So I tried a whole bunch of other approaches.
CircleCI support suggested using https://api.github.com/repos/${CIRCLE_USERNAME}/${CIRCLE_REPO_NAME}/pulls/${CIRCLE_PR_NUMBER}")
to get the correct data about the PR, in particular base.ref
/base.sha
:
resp=$(curl -Ls https://api.github.com/repos/huggingface/transformers/pulls/${CIRCLE_PR_NUMBER})
base_sha=$(jq -r .base.sha \<<< $resp)
but first I found a whole bunch of reports where base.sha
is unreliable, and then when I still tried to test it out it sort of worked for a few tests and then sent me totally bogus information.

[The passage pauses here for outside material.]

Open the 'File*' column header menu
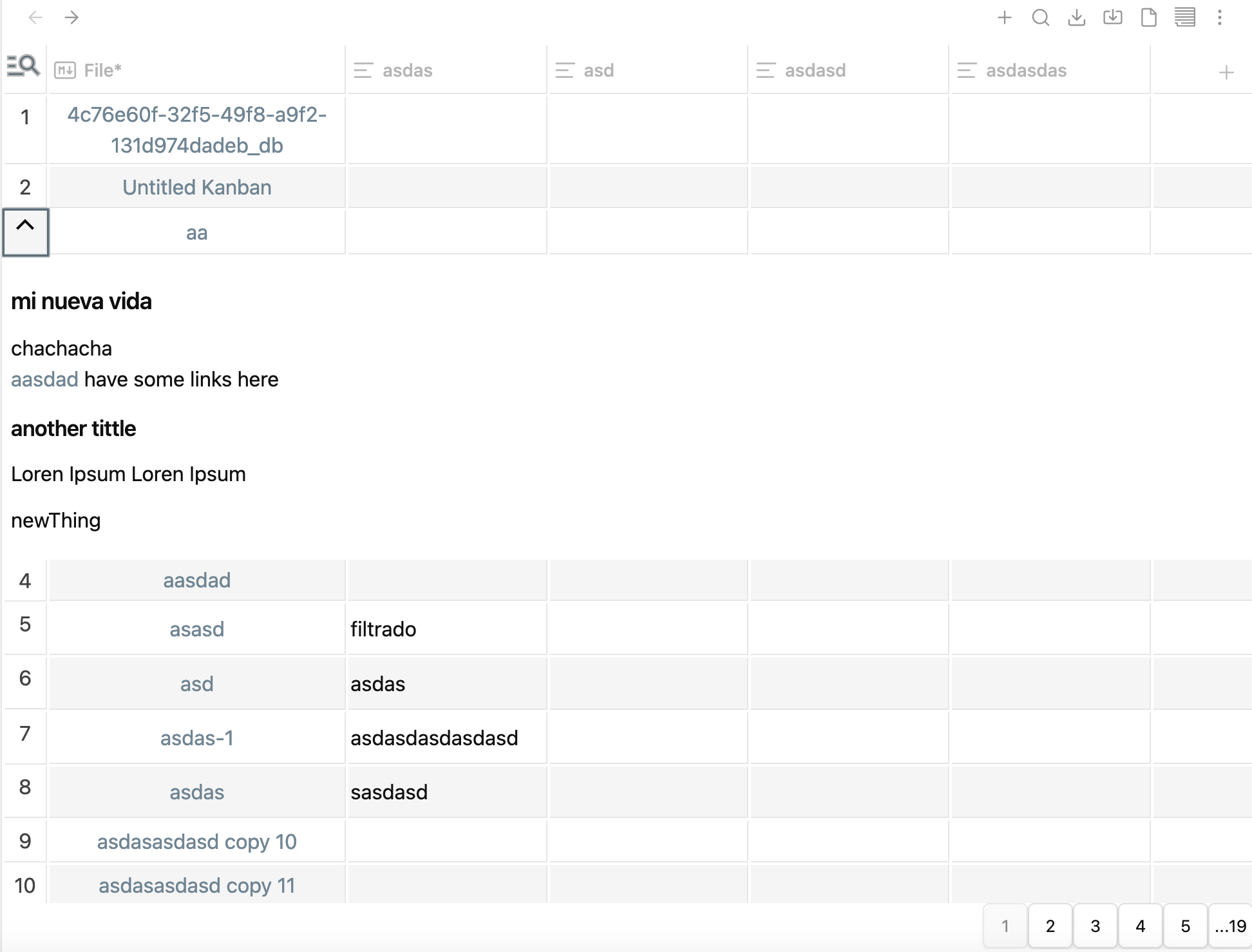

It set base.sha to a commit from many days back and now it’s telling me that I made 92 commits in a PR. horrors.
edit - later I discovered that someone force pushed into master and thus rewriting history - so that was not github’s problem. so I don’t know still then whether base.sha
coming from the above github API is reliable or not.
I also tried to use commit count:
resp=$(curl -Ls https://api.github.com/repos/huggingface/transformers/pulls/${CIRCLE_PR_NUMBER})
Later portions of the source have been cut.